I'm not sure I grasp what exactly the PS3 is supposed to do.

zurich · Jan 15, 2003

Hehe yeah, would a tech-savy guy care to do a bullet point breakdown of what's known about the PS3? Kind of break it into arm-chair engineer terms?

Panajev2001a · Jan 15, 2003

I agree that this beast would be impossible or close to impossible to handle in ASM or something of similar level of HW abstraction... we will need a powerful OS and high level APIs and a nice Shading Language to code in.

Possibly a good OS and a solution similar to Renderware should be made the standard by Sony for PS3 developers for a while, until the platform is diffused and developers can afford to do lower level optimization
( some will still try )... similar to PSX days...

Sony, IBM and Toshiba will have to worry about Software R&D as well and it seems they are...

CELL doesn't do EVERYTHING through the network... what CELL does is providing a modular platform with a certain ISA kept constant through all CELL based devices... what is executed are Packets or software "Cells" with instructions and data ( data and what to do on that data travels together )... each software "Cell" has an unique global ID and it can be executed by any APU ( Attached Processor Unit ) on the network the CELL device is connected on, included any of its own APUs...

The Instruction Set Architecture is constant across all APUs ( if CELL 2.0 will arrive it will probably be backward compatible with the current ISA... pretty much like the basic IA-32 ISA stayed with us since the 80386 )...

wazoo · Jan 15, 2003

Peppermonkey said:
Wow, this thread became way to technical for my tastes.

I find it funny that this kind of a discussion is happening when we really don't know much at all about the PS3. Most of this looks like speculation... and speculation of a console that won't come out for another couple years probably won't produce the correct answer.

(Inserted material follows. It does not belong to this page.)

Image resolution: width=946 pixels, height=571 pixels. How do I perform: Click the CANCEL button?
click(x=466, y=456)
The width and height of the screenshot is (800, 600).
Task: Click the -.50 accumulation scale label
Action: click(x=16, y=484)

We are 3 full years (at least in Europe) from its launch and we are already talking about it. In 2004, the hype will make the ps2 launch a non event.

PiNkY · Jan 16, 2003

Well, Sony/IBM/Toshiba anounced "tape out" for the "cell" chip in late summer 2002 (late august if i remember correctly). If that is the chip to power PS3, 2'n1/2 half years for ramp up seem to be an awful long time. I guess we might see that architecture show up before then in other appliances (which ones elude me though, but everything requiring upper grade DSPs like high end receivers, -set-top boxes and -dvd-players might be a good guess), on the other hand, i guess the C-Net tape out statement might just have been a misinterpretation...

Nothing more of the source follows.